The justices invalidated President Joe Biden’s student-loan forgiveness program.

 

  • In a pair of cases, Biden v. Nebraska and Department of Education v. Brown, the justices were asked to determine whether the Biden administration had the authority to cancel up to $10,000 in federal student loans for many borrowers and cancel up to $20,000 in federal loans for recipients of Pell Grants (loans that are available for students from low-income families). Lawsuits challenging the loan forgiveness program were filed by six states with Republican attorneys general and two individuals who were unable to collect the full benefits of the program.
  • In Brown, a unanimous Court dismissed the claim brought by the two individuals because they lacked standing to sue in the first place. Justice Samuel Alito wrote that “Brown and Taylor fail to establish that any injury they suffer from not having their loans forgiven is fairly traceable to the Plan.”
  • In Nebraska, however, the Court’s conservative bloc ruled that federal law did not grant the administration the power to cancel student debt. Chief Justice John Roberts wrote that the initiative “created a novel and fundamentally different loan forgiveness program…The question here is not whether something should be done; it is who has the authority to do it.”
  • The Court’s three liberal justices dissented.
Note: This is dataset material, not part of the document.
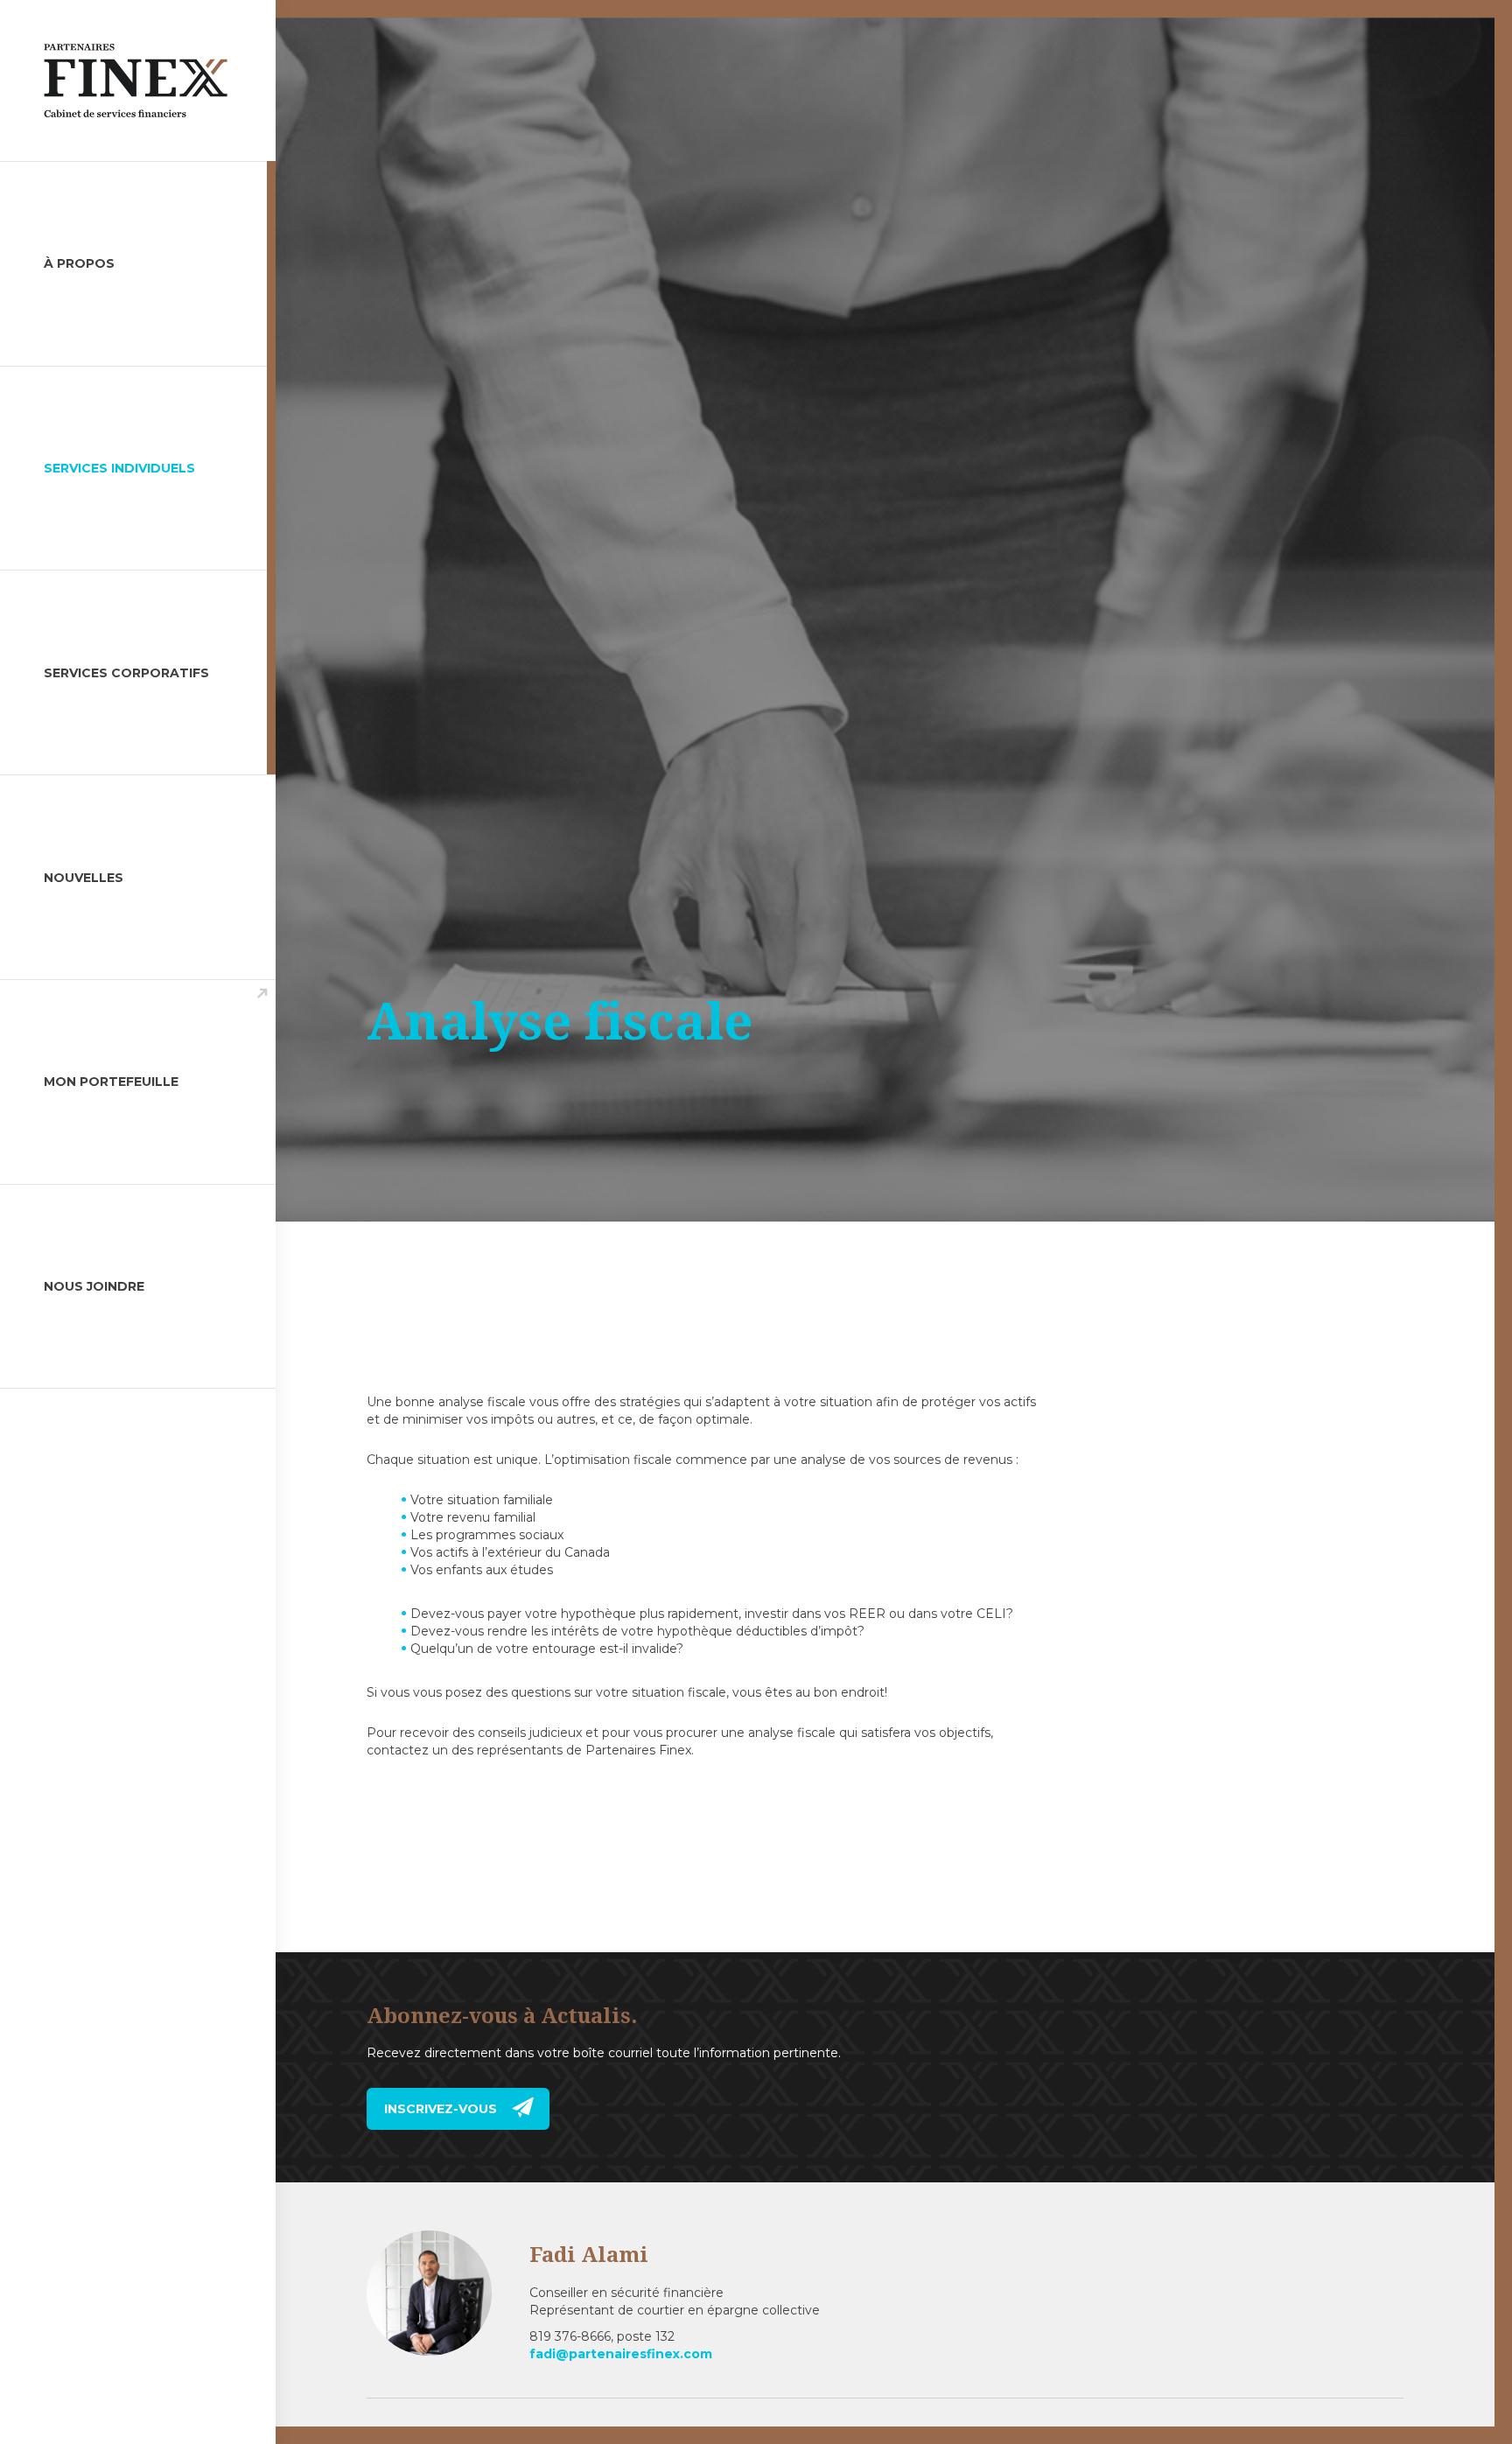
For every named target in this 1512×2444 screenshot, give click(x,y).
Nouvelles (83, 878)
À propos (79, 263)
Justice Elena Kagan wrote that the case should have been dismissed because, in her view, the states lacked standing to bring the lawsuit. Regardless, she wrote, federal law “provides the Secretary with broad authority to give emergency relief to student-loan borrowers, including by altering usual discharge rules,” such as canceling student debt.
  • Biden called the Court’s decision “wrong,” and vowed to explore new avenues to bring student debt relief to many borrowers, including invoking the powers of other laws such as the Higher Education Act.

 

The Court ruled that a Colorado website designer may refuse her services to LGBTQ+ customers.

 

  • In 303 Creative v. Elenis, website designer Lorie Smith challenged a Colorado law that prohibits businesses from discriminating against LGBTQ+ people. Smith says that she objects to same-sex marriages due to her Christian religious beliefs.
  • Justice Neil Gorsuch wrote on behalf of the six-justice majority, which included all conservative members of the Court. The majority ruled that the First Amendment’s free speech guarantee prohibits a state from “forc[ing] an individual to speak in ways that align with its views but defy her conscience about a matter of major significance.” 
  • Once again, the Court’s three liberal justices dissented. They argued that the Constitution “contains no right to refuse service to a disfavored group.” Justice Sonia Sotomayor wrote that the Court’s ruling “declares that a particular kind of business, though open to the public, has a constitutional right to refuse to serve members of a protected class…By issuing this new license to discriminate in a case brought by a company that seeks to deny same-sex couples the full and equal enjoyment of its services, the immediate, symbolic effect of the decision is to mark gays and lesbians for second-class status.”

 

The Court’s October 2022 term has come to an end, but the justices have a number of high-profile cases on their docket for next term.

 

  • The justices just added to their docket a major gun case. In United States v. Rahimi, the Court is tasked with deciding whether a federal law that prohibits individuals subject to a domestic-violence restraining order from possessing firearms violates the Second Amendment.
  • The Court also previously agreed to hear a case that could greatly scale back the power of administrative agencies. At issue in Loper Bright Enterprises v. Raimondo is whether the justices should overturn a 1984 decision that granted deference to agency decision-making. That case stood for the proposition that courts should defer to the agency’s expertise when Congress has not spoken directly to the issue at question.